Since everything seemed to be working, the boss sent two of us home to sleep. Since the corporate apartment was nearby, they’d call if they needed help. The next morning, I woke up a bit late and headed to the office. When I got there, the boss had a sour look on his face. He said he had called the apartment several times and no one had picked up. I didn’t understand, because the phone hadn’t rung.
Either way, we had a bigger problem to solve: the new internet connection was working for almost everyone, except for the CTO and founder of the company. He couldn’t connect remotely via VPN. We spent hours trying to understand what was happening and analyzing packet captures, but with no sign of progress. We made changes to routing and firewall configurations, but nothing worked. We were already at the point where the only option would be to revert the whole change when, suddenly, the CTO managed to connect the VPN.
I can’t explain what happened with that network, but I learned to avoid unilateral changes (i.e., changing something without coordinating with the other side), and that computer networks have an almost esoteric component: things happen and no one knows why. As for the apartment phone, we later discovered that another employee felt entitled to unplug it from the wall to keep it from ringing at night, without telling anyone, and we were left hanging.
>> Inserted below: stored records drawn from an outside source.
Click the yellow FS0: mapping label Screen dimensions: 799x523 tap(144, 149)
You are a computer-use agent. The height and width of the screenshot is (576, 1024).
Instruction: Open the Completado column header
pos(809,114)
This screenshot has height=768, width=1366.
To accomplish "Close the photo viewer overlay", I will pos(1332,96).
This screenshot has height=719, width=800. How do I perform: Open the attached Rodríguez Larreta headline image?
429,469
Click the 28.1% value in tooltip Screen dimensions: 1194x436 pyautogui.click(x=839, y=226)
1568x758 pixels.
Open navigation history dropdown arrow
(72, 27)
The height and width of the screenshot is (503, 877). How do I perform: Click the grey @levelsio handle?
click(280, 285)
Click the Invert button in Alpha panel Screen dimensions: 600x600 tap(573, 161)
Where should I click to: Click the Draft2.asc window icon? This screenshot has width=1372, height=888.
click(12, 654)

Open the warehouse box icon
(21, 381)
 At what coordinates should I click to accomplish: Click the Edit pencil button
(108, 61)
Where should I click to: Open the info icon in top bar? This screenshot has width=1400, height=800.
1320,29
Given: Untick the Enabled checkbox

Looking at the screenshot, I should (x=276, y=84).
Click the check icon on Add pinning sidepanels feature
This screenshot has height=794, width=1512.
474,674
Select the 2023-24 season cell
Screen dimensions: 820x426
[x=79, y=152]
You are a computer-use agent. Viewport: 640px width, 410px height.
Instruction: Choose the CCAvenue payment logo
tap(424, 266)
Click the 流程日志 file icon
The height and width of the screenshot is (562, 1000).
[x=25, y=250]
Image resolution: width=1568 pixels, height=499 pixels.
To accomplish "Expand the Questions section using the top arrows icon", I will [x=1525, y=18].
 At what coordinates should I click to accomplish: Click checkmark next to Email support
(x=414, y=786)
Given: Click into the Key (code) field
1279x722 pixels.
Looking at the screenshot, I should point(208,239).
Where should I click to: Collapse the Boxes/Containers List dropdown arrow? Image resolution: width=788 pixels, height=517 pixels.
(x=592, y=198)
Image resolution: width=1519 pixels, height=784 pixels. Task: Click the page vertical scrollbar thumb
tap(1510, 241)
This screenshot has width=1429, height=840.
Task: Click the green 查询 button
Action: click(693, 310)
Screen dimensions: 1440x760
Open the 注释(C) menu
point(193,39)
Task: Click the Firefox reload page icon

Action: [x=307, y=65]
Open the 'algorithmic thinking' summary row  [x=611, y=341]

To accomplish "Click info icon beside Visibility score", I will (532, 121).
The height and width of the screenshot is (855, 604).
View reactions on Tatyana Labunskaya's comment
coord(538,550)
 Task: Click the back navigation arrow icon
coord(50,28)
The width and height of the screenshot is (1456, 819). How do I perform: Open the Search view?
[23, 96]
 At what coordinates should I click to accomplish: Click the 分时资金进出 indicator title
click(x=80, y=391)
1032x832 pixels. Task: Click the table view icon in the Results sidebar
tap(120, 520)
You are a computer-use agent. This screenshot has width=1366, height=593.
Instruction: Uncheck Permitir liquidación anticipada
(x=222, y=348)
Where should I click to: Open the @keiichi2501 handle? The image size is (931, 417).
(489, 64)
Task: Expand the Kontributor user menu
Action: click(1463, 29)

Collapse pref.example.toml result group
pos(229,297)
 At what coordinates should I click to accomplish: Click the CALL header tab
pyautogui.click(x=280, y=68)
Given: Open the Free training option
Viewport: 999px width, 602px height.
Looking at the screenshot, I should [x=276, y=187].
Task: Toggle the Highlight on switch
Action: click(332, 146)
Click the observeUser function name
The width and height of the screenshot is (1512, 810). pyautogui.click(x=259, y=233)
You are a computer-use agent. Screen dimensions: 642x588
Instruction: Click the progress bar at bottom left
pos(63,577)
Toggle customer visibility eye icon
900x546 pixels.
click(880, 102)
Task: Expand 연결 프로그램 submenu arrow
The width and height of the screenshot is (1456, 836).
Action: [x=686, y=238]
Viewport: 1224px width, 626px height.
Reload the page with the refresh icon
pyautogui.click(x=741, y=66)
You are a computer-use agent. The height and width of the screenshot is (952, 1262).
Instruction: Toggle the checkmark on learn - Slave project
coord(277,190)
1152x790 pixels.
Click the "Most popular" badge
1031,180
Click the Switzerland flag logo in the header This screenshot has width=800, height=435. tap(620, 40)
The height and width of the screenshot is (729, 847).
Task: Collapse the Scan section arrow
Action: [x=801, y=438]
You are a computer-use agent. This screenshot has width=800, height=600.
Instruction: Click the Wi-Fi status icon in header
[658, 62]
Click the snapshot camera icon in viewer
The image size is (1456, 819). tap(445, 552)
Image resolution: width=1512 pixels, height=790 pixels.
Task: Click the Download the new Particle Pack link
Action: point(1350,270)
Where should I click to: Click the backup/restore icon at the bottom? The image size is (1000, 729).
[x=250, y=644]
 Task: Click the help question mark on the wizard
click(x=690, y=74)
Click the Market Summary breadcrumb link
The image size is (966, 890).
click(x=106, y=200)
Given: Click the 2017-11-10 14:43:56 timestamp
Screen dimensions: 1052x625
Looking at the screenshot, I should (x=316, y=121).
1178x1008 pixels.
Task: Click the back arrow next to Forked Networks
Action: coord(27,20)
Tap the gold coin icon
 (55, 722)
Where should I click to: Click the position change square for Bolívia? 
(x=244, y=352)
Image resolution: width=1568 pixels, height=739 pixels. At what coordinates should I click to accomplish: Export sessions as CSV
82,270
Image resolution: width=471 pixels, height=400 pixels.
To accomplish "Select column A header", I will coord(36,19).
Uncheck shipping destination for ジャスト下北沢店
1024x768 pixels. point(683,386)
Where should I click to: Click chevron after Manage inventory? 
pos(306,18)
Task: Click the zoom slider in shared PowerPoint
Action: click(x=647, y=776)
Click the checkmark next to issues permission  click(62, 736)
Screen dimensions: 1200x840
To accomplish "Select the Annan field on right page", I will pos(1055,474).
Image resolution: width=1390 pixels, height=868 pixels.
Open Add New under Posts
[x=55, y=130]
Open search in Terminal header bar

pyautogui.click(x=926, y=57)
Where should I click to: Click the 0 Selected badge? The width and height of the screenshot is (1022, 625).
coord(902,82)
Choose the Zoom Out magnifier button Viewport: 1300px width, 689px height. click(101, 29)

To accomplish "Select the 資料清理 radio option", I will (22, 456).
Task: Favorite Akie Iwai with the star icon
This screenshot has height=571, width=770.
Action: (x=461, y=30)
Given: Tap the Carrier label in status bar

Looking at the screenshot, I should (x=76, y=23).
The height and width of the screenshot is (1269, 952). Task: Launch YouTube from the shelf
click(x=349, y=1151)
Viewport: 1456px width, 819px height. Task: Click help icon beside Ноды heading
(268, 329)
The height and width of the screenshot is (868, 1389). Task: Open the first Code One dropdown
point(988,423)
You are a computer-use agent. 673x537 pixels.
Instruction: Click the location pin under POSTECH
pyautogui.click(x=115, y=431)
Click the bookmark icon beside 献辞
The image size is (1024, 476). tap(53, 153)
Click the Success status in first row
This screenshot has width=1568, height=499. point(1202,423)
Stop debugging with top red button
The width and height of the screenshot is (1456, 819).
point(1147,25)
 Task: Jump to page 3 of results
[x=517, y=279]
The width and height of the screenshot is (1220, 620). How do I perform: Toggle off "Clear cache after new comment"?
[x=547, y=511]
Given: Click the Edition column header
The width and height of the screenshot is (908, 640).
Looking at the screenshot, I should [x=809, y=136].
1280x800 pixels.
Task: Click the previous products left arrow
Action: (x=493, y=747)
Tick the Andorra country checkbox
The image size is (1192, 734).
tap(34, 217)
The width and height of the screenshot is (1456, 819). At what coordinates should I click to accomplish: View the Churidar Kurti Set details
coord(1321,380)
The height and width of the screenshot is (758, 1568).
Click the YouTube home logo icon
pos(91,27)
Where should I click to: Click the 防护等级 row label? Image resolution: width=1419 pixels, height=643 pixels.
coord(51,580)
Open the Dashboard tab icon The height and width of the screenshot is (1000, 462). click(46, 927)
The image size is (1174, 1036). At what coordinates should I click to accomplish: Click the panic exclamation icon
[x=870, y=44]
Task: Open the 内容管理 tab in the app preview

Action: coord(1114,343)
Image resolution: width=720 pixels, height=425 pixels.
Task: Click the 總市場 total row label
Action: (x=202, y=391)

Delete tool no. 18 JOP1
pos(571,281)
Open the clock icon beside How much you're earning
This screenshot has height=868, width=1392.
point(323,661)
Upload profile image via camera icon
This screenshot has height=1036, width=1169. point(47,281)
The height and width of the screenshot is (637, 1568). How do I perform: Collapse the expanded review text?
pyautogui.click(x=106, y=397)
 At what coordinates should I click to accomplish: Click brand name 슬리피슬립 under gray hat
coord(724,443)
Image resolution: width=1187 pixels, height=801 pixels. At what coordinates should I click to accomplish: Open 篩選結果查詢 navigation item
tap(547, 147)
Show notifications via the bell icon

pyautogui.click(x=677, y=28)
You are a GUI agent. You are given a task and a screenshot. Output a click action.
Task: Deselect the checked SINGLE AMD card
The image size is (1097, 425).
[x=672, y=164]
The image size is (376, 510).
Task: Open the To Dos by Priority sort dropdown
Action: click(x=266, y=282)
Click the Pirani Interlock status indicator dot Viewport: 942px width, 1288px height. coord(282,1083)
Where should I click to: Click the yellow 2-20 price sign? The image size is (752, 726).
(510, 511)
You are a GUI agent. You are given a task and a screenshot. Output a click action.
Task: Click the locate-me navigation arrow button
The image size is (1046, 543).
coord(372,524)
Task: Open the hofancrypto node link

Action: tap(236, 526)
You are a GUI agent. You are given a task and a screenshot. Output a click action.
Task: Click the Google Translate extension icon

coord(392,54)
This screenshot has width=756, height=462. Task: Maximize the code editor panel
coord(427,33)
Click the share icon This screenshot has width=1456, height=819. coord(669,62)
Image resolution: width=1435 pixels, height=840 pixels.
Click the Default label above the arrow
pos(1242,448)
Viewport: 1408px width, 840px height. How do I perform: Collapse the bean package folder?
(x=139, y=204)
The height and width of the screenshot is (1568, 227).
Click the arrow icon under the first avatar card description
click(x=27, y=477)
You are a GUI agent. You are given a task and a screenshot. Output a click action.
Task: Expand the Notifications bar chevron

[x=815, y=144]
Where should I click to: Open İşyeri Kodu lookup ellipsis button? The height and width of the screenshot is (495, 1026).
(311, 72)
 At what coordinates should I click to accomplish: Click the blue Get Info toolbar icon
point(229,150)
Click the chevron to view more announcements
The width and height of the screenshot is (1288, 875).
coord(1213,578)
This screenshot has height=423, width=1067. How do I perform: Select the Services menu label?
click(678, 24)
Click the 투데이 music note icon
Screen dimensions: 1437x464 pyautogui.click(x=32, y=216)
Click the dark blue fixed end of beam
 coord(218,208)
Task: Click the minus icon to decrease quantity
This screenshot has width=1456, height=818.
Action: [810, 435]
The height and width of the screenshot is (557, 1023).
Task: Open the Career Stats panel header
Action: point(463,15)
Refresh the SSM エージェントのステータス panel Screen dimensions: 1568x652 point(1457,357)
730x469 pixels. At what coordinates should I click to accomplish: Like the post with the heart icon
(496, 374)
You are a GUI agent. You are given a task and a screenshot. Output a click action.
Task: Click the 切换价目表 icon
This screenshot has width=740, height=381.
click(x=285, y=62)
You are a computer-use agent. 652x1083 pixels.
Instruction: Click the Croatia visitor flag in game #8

After that scare, the following days were calmer and uneventful. On the day of my departure, I went to the office in the morning to work until it was time to head to the airport. I remember that at one point the person in charge of organizing trips saw me there and asked when I was going back to Brazil. I replied that it would be that same day, and he was shocked: nobody had told him, and he hadn’t booked a car to take me to the airport. He checked the flight, told me to run back to the apartment for my bags, and said he’d send a car to get me. When I got back to the front door of the building with my bags, there was a limousine parked in the street. I thought it would be in the way of the car that was coming to get me and kept waiting. Until the driver stepped out and called my name. The car service hired by Intelligenesis had no more regular cars available and ended up sending a limo to pick me up. I got in and we headed to the airport, just me in that huge car. The car even had a minibar, where I found a glass bottle. I asked if it was water, and the driver laughed and answered, with a vaguely Russian accent: “It’s vodka, but you can drink it if you want.” I immediately dismissed the idea; it would only make my thirst worse.
Despite the rush, I made it to the airport in time and boarded the flight back to Campinas. Time to get on with life, take care of the family, and continue the PhD.